Last month, Broadcom, a global leader in semiconductor technology, made two moves that signal a shift in their focus and in the video market.
First, Broadcom acquired NetLogic Microsystems in what the New York Times called a “bid to capitalize on the world’s surging data needs.” Second, Broadcom decided to shut down its digital TV operations.
The moves follow a shift in consumer demands away from traditional DTV and toward mobile, multi-device solutions for their content. DTV is becoming a commodity, low margin business and not a key differentiator.
With these moves, Broadcom is making a strategic push into semiconductor chips for advanced networking devices. With NetLogic, Broadcom gains a portfolio of patents and technology that complements its vast chip business for consumer devices like cell phones and set-top boxes. Essentially, Broadcom is moving away from the TV and toward mobile devices as a chief source of content.
More recently, Intel also announced that it is going to “wind down” its DTV business; relocating its resources to “ultrabooks,” smartphones and tablets – which it calls “top corporate imperatives”. Intel also announced an increased focus on IP-based content delivery networks.
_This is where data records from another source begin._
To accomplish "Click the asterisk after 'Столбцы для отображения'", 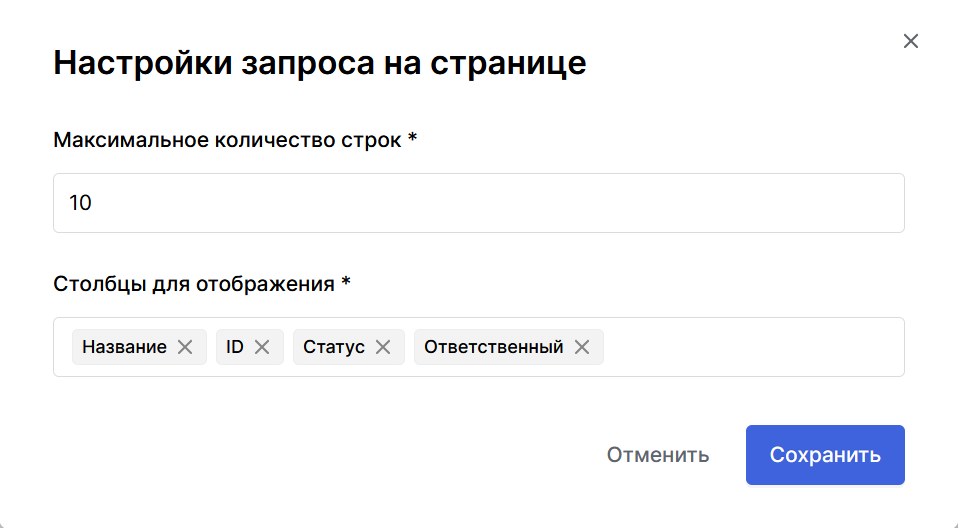I will click(x=346, y=282).
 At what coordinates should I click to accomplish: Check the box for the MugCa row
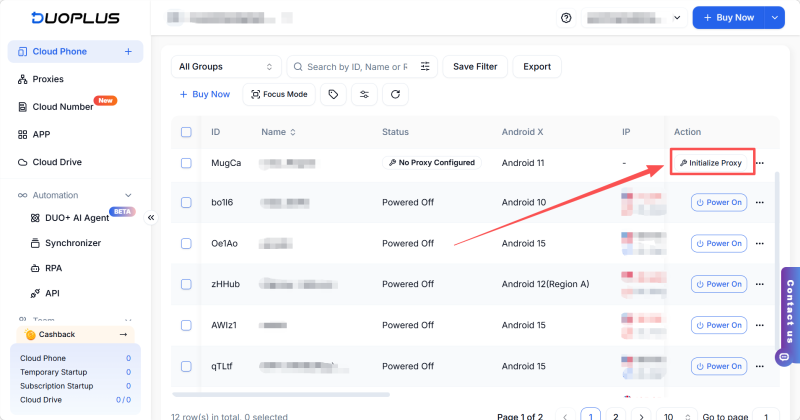tap(186, 162)
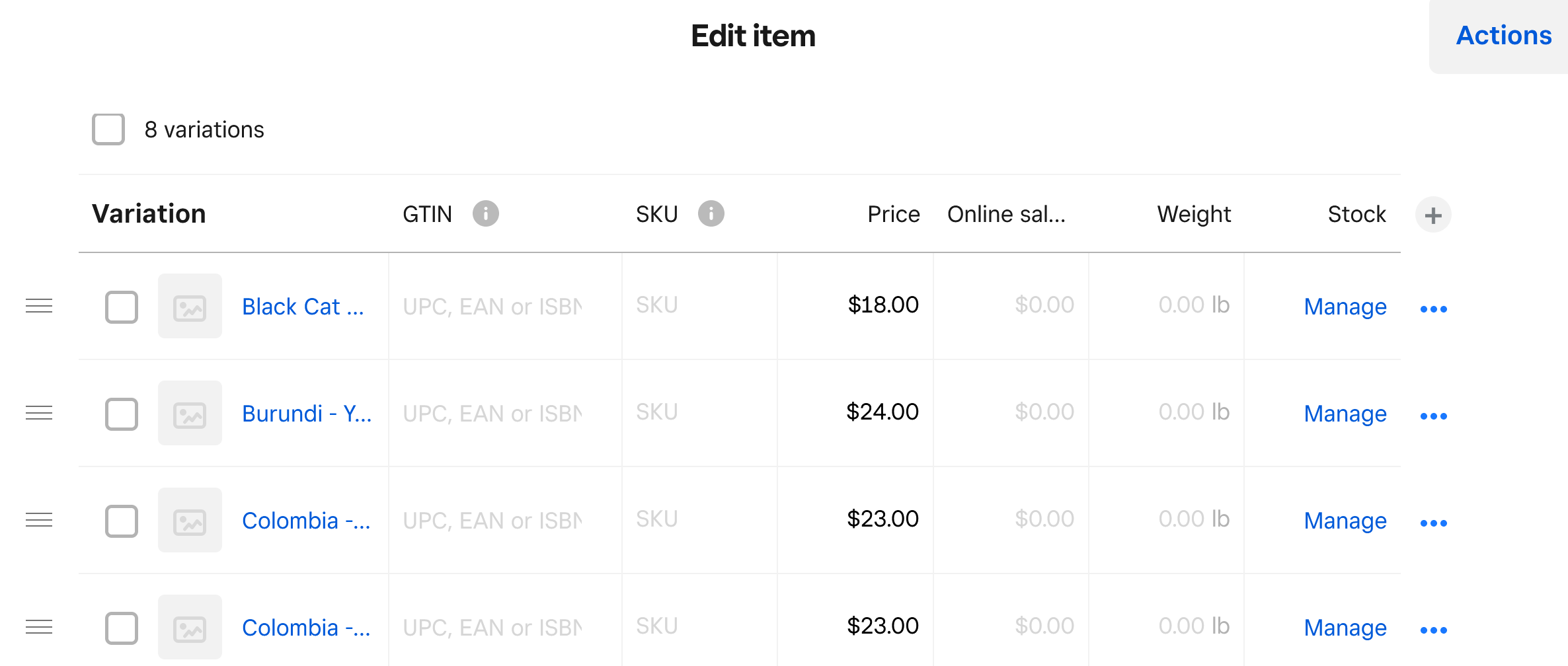Check the first Colombia variation checkbox
The height and width of the screenshot is (666, 1568).
[121, 521]
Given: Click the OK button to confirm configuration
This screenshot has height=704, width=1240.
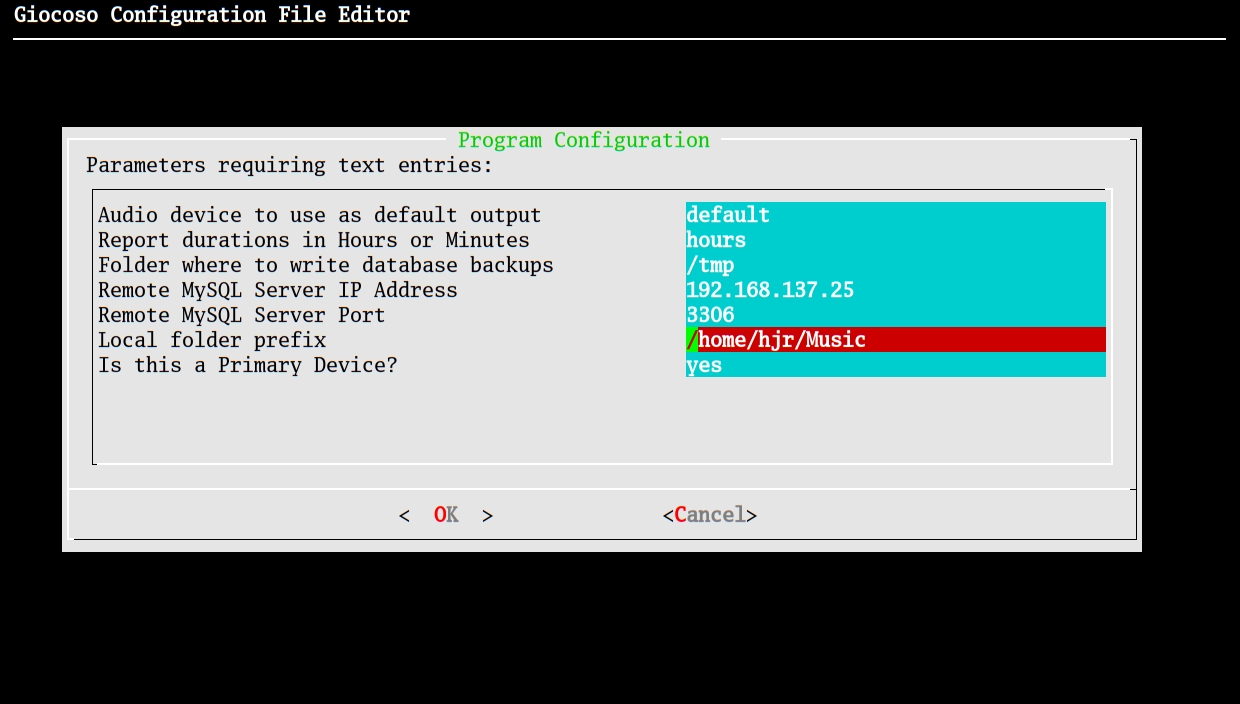Looking at the screenshot, I should click(445, 514).
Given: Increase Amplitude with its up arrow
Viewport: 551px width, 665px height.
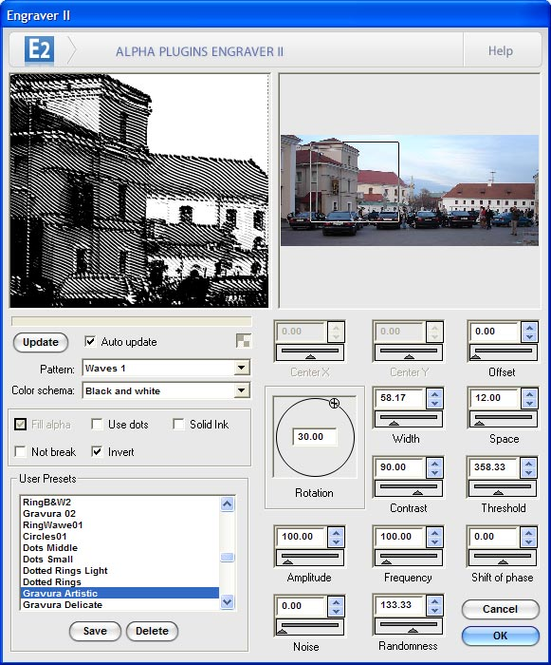Looking at the screenshot, I should 336,532.
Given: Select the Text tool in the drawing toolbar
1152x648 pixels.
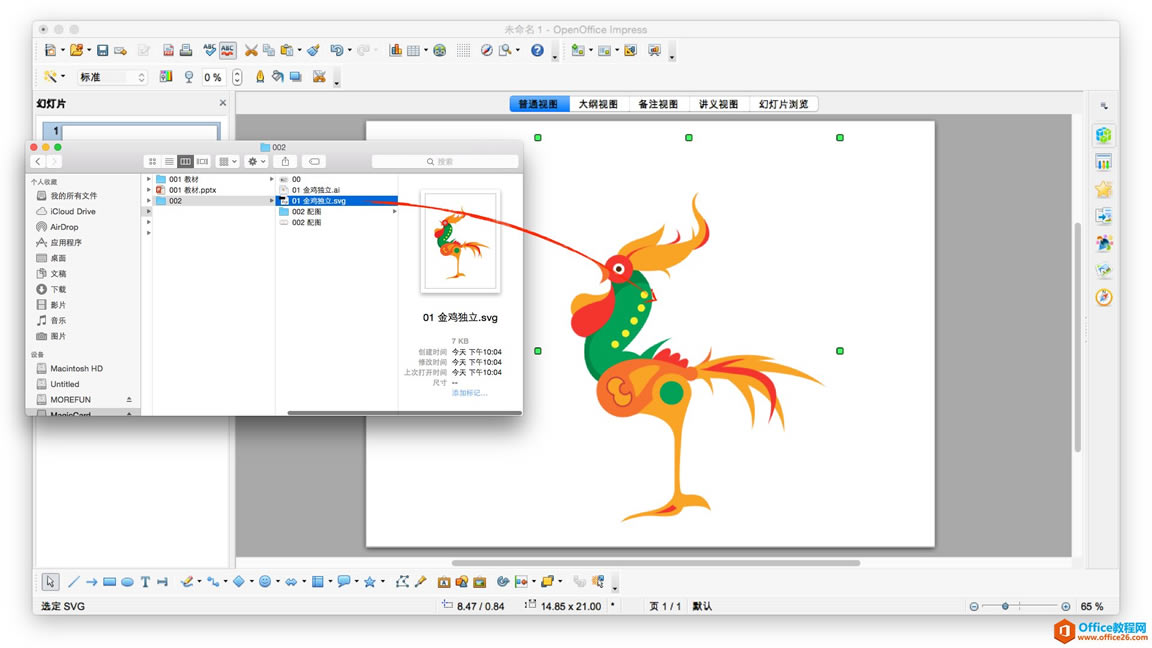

Clearly, they too believe that the future of the video market lives in multi-device, IP-based solutions.
So where does that leave the TV?
It’s probably more accurate to ask, where does that leave whatever the TV will become? There will always be a market for large, high definition screens, but the way content arrives in that screen is changing. WHDI is part of that change. While Broadcom, Intel and others innovate in mobile devices, WHDI keeps them all connected. Content can come to any device in the house and be mirrored on the TV; with WHDI, content is never locked on one device. WHDI frees users and their content – access it on any device and bring it to any display. Isn’t that what we all want?